- Pitcher
- Born: December 4, 1975 (age 50) Lima, Pennsylvania, U.S.
- Batted: LeftThrew: Left

Professional debut
- MLB: July 15, 1999, for the New York Yankees
- NPB: April 16, 2001, for the Orix BlueWave

Last appearance
- MLB: July 6, 2000, for the New York Yankees
- NPB: September 17, 2002, for the Orix BlueWave

MLB statistics
- Win–loss record: 1-0
- Earned run average: 5.40
- Strikeouts: 14

NPB statistics
- Win–loss record: 10–16
- Earned run average: 3.71
- Strikeouts: 202
- Stats at Baseball Reference

Teams
- New York Yankees (1999–2000); Orix BlueWave (2001–2002);

Medals
Men's baseball
Representing United States
World Junior Baseball Championship
| Silver medal – second place | 1992 Monterrey | Team |

= Ed Yarnall =

American baseball player (born 1975)

Harvey Edward Yarnall (born December 4, 1975) is an American former professional baseball pitcher. He pitched parts of two seasons in Major League Baseball with the New York Yankees, and two seasons in Japan with the Orix BlueWave.

==Career==
Yarnall attended St. Thomas Aquinas High School and Louisiana State University (LSU), where he played college baseball for the LSU Tigers, and was part of their 1996 College World Series championship team. In 1995, he played collegiate summer baseball with the Harwich Mariners of the Cape Cod Baseball League and was named a league all-star.

The New York Mets selected Yarnall in the third round of the 1996 Major League Baseball draft. In 1998, the Mets traded Yarnall with Preston Wilson and minor leaguer Geoff Goetz to the Florida Marlins for Mike Piazza. Prior to the 1999 season, the Marlins traded Yarnall with Mark Johnson and minor leaguer Todd Noel to the New York Yankees for Mike Lowell.

Yarnall made his major league debut with the Yankees in 1999. In 2000, the Yankees traded Yarnall, Jackson Melián, Drew Henson, and Brian Reith to the Cincinnati Reds for Mike Frank and Denny Neagle. Prior to the 2001 season, he was released by the Reds.

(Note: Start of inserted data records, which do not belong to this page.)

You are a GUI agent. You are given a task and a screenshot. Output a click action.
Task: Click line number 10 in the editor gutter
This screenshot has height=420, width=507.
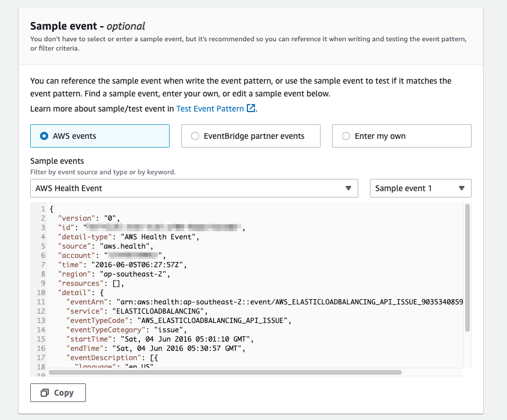[x=41, y=293]
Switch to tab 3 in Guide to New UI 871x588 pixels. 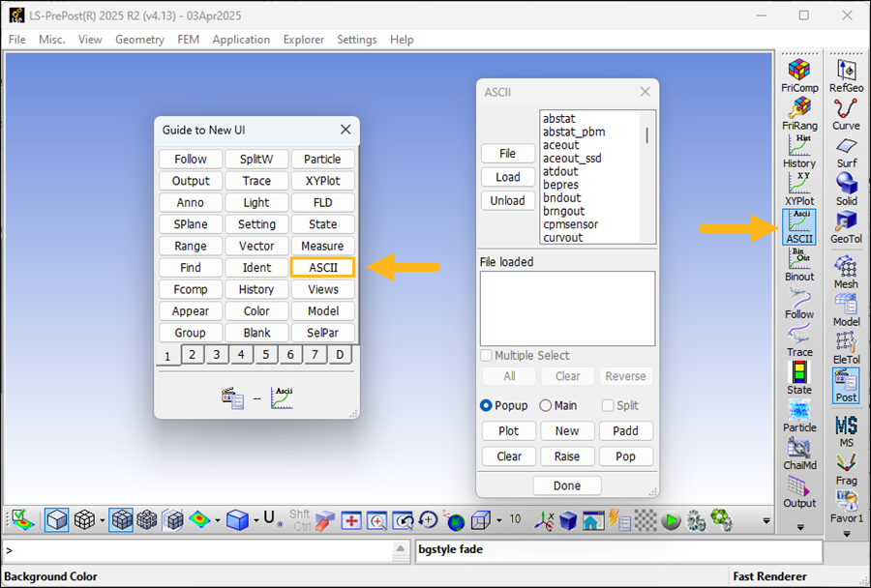[217, 355]
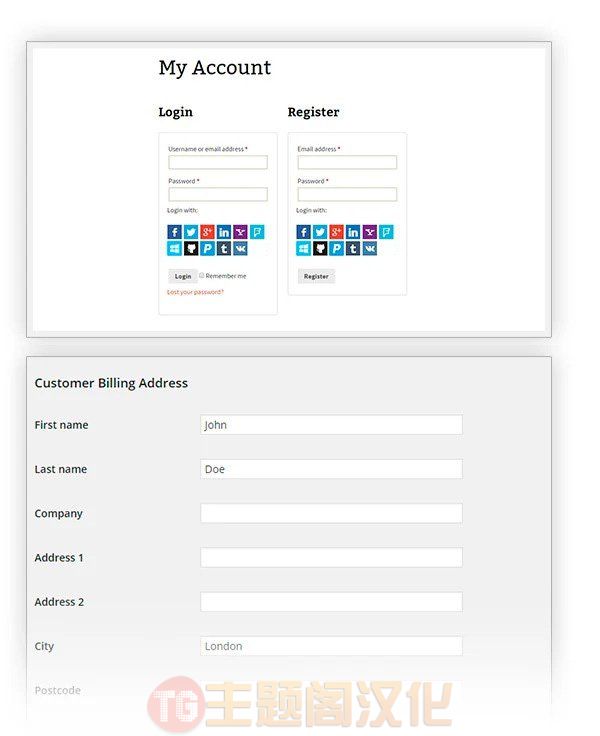600x736 pixels.
Task: Click the Yahoo icon in Register panel
Action: click(x=369, y=232)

Yarnall played two seasons in Japan for the Orix BlueWave in 2001 and 2002. He returned to the United States in 2003, pitching in the minor league organizations of the Oakland Athletics, Boston Red Sox, Philadelphia Phillies, Washington Nationals, and Kansas City Royals. Most recently, he pitched for the independent Long Island Ducks and Mexican League Vaqueros Laguna in 2007.